# car parking near Croke Park?



## tina27a (3 Sep 2007)

We are coming to Croke Park in October for the Police concert.I'm sick of having to pay out another 220 euro for accomodation when i go to concerts in Dublin so this time we're going to drive up and drive back again to Cork after the concert.
I'd like some info for where we could park our car when we get there and then be able to leave again after the concert.
I don't really mind if we have to walk for a little bit(maybe half hour) or is this asking too much?
Or is there somewhere in the suberbs we could leave the car and get a bus into the city?
Any advice would be great,thanks,


----------



## gipimann (3 Sep 2007)

There's a Q-park on Marlborough St which is open 24/7 and has an overnight rate (5pm to 11am next day) of €6.  That's very convenient for Croker.

Link to their site [broken link removed]

Alternatively, you could park & ride at the Red Cow and get the Luas to Abbey St / Busaras.


----------



## shesells (3 Sep 2007)

Or come a bit West, we'll be parking at Coolmine Station in Blanch and getting the train from their to Drumcondra. Very handy!


----------



## Lauren (4 Sep 2007)

tina, where will be be approaching from?


----------



## car (4 Sep 2007)

> I'm sick of having to pay out another 220 euro for accomodation when i go to concerts in Dublin so this time we're going to drive up and drive
> back again to Cork after the concert.



Park and ride at red cow the way to go alright, but theres an IBIS hotel opposite the red cow roundabout park and ride, 2 mins walk, should be able to get a room there for the night for around the 100e mark.  6e return on the luas to bring you 10 minutes walk from croker.


----------



## DACMAN (4 Sep 2007)

I parked just off the Drumcondra Road - Residential area near the Cat & Cradle Pub- last Sunday, its 20 min's from Croker - after the match I took the Airport Road onto the M50 then onto the N7 and was back in Limerick in 2 1/2 hours


----------



## bobk (4 Sep 2007)

why don't you stay in an €70 b&b instead?


----------



## Lauren (4 Sep 2007)

if you are coming off the M50, get off at the Finglas exit, approach the city, park at Tesco Clearwater (off the N2) and get a 40, 40a or b to Drumcondra...Bus ride would take 10 mins.
Alternatively drive closer and park outside Glasnevin cemetry and walk to Croke Park.... 20 minute walk down the canal!


----------



## tina27a (4 Sep 2007)

Thanks for the replies.I've heard there's a lot of trouble by the Red Cow lately with windows being smashed so we'll give that a miss i think.
We'll be coming off the M50 so tesco clearwater sounds good.

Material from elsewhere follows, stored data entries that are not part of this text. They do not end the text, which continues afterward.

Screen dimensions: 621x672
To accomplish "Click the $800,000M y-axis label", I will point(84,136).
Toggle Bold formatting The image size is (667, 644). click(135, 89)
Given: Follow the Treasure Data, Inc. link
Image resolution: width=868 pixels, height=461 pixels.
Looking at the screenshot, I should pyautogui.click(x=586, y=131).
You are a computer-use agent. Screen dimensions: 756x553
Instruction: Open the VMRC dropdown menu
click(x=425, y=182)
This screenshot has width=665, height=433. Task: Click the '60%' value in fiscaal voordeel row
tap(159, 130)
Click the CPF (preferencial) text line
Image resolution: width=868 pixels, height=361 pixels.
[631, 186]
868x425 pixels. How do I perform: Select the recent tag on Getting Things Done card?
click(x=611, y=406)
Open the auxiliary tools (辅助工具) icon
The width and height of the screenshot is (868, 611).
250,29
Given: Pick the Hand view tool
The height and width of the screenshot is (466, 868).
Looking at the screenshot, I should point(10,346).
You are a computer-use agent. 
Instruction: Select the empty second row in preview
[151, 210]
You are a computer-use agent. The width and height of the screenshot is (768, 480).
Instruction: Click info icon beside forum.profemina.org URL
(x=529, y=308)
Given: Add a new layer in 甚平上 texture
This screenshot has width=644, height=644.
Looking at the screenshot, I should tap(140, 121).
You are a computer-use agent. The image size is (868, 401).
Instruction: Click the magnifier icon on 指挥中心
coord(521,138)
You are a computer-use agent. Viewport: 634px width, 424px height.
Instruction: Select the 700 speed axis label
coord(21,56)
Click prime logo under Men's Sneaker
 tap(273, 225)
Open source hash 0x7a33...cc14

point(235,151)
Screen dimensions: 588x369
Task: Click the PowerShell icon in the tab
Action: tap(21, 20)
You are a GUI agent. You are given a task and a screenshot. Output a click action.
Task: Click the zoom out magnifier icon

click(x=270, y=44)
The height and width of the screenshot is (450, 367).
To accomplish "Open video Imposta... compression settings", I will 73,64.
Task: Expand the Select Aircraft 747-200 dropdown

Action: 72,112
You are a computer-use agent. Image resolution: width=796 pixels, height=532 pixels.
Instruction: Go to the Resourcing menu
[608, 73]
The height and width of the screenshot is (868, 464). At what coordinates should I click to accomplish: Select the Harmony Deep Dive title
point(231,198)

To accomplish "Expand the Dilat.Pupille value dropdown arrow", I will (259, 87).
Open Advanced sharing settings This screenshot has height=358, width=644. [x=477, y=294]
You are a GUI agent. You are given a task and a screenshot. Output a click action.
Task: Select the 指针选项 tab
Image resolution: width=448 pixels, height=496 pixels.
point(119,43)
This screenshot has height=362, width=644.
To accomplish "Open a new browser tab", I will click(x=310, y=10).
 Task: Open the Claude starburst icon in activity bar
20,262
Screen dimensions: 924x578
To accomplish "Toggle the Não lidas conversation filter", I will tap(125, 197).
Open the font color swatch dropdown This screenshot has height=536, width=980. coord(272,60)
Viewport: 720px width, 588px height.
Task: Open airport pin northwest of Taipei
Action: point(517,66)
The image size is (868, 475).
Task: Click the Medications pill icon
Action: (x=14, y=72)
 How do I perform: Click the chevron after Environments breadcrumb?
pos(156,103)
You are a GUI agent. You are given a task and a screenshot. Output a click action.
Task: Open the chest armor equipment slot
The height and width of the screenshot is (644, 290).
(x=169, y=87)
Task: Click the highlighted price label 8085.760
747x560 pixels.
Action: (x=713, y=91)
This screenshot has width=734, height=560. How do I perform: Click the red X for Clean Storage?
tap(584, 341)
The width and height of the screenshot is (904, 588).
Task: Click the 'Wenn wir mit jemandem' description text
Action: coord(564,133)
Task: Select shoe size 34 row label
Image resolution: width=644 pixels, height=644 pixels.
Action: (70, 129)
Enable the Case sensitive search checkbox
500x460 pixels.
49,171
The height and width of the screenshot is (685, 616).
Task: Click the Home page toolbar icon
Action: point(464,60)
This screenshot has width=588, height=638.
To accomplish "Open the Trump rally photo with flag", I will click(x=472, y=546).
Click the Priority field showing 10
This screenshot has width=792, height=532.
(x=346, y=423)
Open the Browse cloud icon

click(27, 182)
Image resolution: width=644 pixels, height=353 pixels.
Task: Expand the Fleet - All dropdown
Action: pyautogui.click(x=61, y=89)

why don't you stay in an €70 b&b instead?

Well it wouldn't be just €70 as it's myself and hubbie so it would be €140 and anytime i've checked B&B's for concerts the price always seems to be quite high and even at that if we stayed in a B&B we;d probably end up having to pay for parking as well.

Thanks for all the answers.


----------



## ClubMan (4 Sep 2007)

For what it's worth there's at least one guest house on the _NCR _near Phibsboro (which is not *that *far from Croker) which claims to offer rooms from €45. Maybe there are others too if you shop around. On the other hand I presume that at peak demand times (e.g. gigs/matches etc.) the low rates do not apply?


----------



## tina27a (4 Sep 2007)

ClubMan said:


> For what it's worth there's at least one guest house on the _NCR _near Phibsboro (which is not *that *far from Croker) which claims to offer rooms from €45. ?


 
I,ve checked and €45 is for Single rooms.We would have to pay a lot more for double rooms.


----------